Historically (pre-2.5), the inode shrinker used to reclaim only empty
inodes and skip over those that still contained page cache. This
caused problems on highmem hosts: struct inode could put fill lowmem
zones before the cache was getting reclaimed in the highmem zones.

To address this, the inode shrinker started to strip page cache to
facilitate reclaiming lowmem. However, this comes with its own set of
problems: the shrinkers may drop actively used page cache just because
the inodes are not currently open or dirty - think working with a
large git tree. It further doesn't respect cgroup memory protection
settings and can cause priority inversions between containers.

Nowadays, the page cache also holds non-resident info for evicted
cache pages in order to detect refaults. We've come to rely heavily on
this data inside reclaim for protecting the cache workingset and
driving swap behavior. We also use it to quantify and report workload
health through psi. The latter in turn is used for fleet health
monitoring, as well as driving automated memory sizing of workloads
and containers, proactive reclaim and memory offloading schemes.

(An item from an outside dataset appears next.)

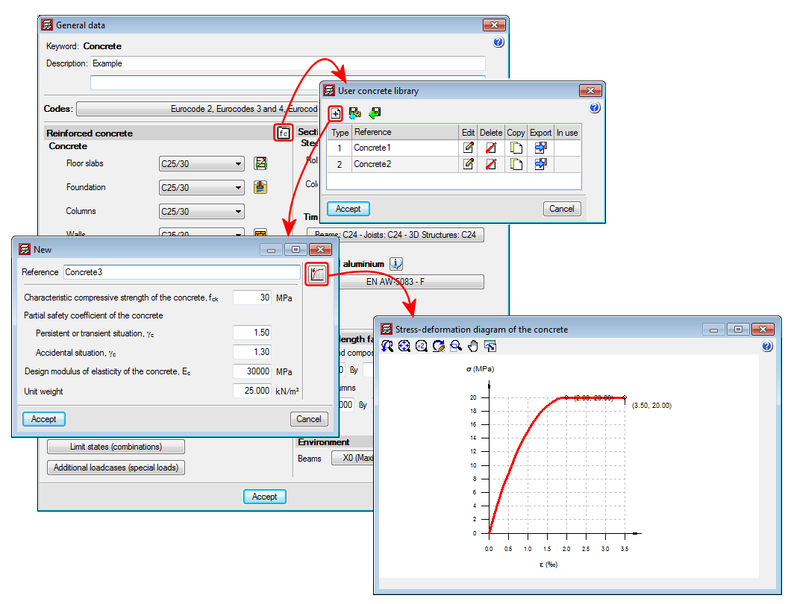
Task: Open the aluminium information icon
Action: click(x=397, y=264)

The consequences of dropping page cache prematurely is that we're
seeing subtle and not-so-subtle failures in all of the above-mentioned
scenarios, with the workload generally entering unexpected thrashing
states while losing the ability to reliably detect it.

To fix this on non-highmem systems at least, going back to rotating
inodes on the LRU isn't feasible. We've tried (commit a76cf1a474d7
("mm: don't reclaim inodes with many attached pages")) and failed
(commit 69056ee6a8a3 ("Revert "mm: don't reclaim inodes with many
attached pages"")). The issue is mostly that shrinker pools attract
pressure based on their size, and when objects get skipped the
shrinkers remember this as deferred reclaim work. This accumulates
excessive pressure on the remaining inodes, and we can quickly eat
into heavily used ones, or dirty ones that require IO to reclaim, when
there potentially is plenty of cold, clean cache around still.

Instead, this patch keeps populated inodes off the inode LRU in the
first place - just like an open file or dirty state would. An
otherwise clean and unused inode then gets queued when the last cache
entry disappears. This solves the problem without reintroducing the
reclaim issues, and generally is a bit more scalable than having to
wade through potentially hundreds of thousands of busy inodes.

Locking is a bit tricky because the locks protecting the inode state
(i_lock) and the inode LRU (lru_list.lock) don't nest inside the
irq-safe page cache lock (i_pages.xa_lock). Page cache deletions are
serialized through i_lock, taken before the i_pages lock, to make sure
depopulated inodes are queued reliably. Additions may race with
deletions, but we'll check again in the shrinker. If additions race
with the shrinker itself, we're protected by the i_lock: if
find_inode() or iput() win, the shrinker will bail on the elevated
i_count or I_REFERENCED; if the shrinker wins and goes ahead with the
inode, it will set I_FREEING and inhibit further igets(), which will
cause the other side to create a new instance of the inode instead.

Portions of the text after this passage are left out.